Copy word for word, please, the lines of the entries below running from the one containing "[menuitem] (1381, 283)" to the one containing "30 (521, 219)", both ends included.
** GIVEN RECORDS follows **
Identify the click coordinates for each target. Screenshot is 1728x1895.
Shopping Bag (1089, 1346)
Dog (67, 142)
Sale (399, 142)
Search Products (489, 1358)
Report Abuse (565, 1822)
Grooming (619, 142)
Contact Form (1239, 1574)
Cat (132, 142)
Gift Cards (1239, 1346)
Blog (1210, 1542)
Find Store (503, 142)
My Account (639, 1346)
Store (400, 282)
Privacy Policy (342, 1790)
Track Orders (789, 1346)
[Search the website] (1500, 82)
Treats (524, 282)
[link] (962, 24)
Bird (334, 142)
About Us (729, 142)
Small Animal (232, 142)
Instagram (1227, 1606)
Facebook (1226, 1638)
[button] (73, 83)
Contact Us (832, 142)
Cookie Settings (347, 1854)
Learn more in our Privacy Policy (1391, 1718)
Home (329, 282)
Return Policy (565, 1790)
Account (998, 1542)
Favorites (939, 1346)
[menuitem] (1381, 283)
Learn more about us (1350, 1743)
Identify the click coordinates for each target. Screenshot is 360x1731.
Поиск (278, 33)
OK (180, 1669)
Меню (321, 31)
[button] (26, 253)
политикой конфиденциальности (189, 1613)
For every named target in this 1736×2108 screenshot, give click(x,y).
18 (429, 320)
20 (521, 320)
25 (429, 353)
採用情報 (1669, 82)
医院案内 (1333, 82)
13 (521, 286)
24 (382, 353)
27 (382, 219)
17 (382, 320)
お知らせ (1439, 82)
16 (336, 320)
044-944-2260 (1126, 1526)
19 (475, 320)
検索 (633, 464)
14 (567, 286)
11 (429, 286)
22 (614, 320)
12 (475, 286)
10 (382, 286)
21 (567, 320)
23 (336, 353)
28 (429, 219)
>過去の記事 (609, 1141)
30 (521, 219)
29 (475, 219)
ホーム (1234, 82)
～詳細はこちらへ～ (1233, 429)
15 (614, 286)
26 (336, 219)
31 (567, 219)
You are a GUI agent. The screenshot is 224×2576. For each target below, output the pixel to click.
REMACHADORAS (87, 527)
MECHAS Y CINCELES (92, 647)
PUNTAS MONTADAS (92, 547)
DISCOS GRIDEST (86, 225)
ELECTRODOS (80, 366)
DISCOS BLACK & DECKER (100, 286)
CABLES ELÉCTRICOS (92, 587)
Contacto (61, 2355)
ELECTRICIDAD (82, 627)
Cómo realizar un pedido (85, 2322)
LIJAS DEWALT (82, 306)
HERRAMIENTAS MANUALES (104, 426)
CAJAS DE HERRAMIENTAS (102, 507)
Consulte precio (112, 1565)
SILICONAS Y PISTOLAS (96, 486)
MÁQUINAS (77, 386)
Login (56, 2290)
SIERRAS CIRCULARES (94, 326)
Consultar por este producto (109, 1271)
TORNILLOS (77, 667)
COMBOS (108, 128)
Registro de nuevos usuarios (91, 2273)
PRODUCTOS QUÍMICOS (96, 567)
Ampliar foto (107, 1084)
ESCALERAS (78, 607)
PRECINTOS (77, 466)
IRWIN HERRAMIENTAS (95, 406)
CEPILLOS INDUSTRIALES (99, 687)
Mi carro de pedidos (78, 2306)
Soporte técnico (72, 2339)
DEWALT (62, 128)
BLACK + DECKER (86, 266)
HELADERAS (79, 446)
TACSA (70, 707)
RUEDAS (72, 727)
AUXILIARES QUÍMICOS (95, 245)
** End of GIVEN RECORDS **
» ANSWER SPACE:
[menuitem] (1381, 283)
Learn more about us (1350, 1743)
Identify the click coordinates for each target. Screenshot is 360x1731.
Поиск (278, 33)
OK (180, 1669)
Меню (321, 31)
[button] (26, 253)
политикой конфиденциальности (189, 1613)
For every named target in this 1736×2108 screenshot, give click(x,y).
18 (429, 320)
20 (521, 320)
25 (429, 353)
採用情報 (1669, 82)
医院案内 (1333, 82)
13 (521, 286)
24 (382, 353)
27 (382, 219)
17 (382, 320)
お知らせ (1439, 82)
16 (336, 320)
044-944-2260 (1126, 1526)
19 (475, 320)
検索 (633, 464)
14 (567, 286)
11 (429, 286)
22 (614, 320)
12 (475, 286)
10 (382, 286)
21 (567, 320)
23 (336, 353)
28 (429, 219)
>過去の記事 (609, 1141)
30 (521, 219)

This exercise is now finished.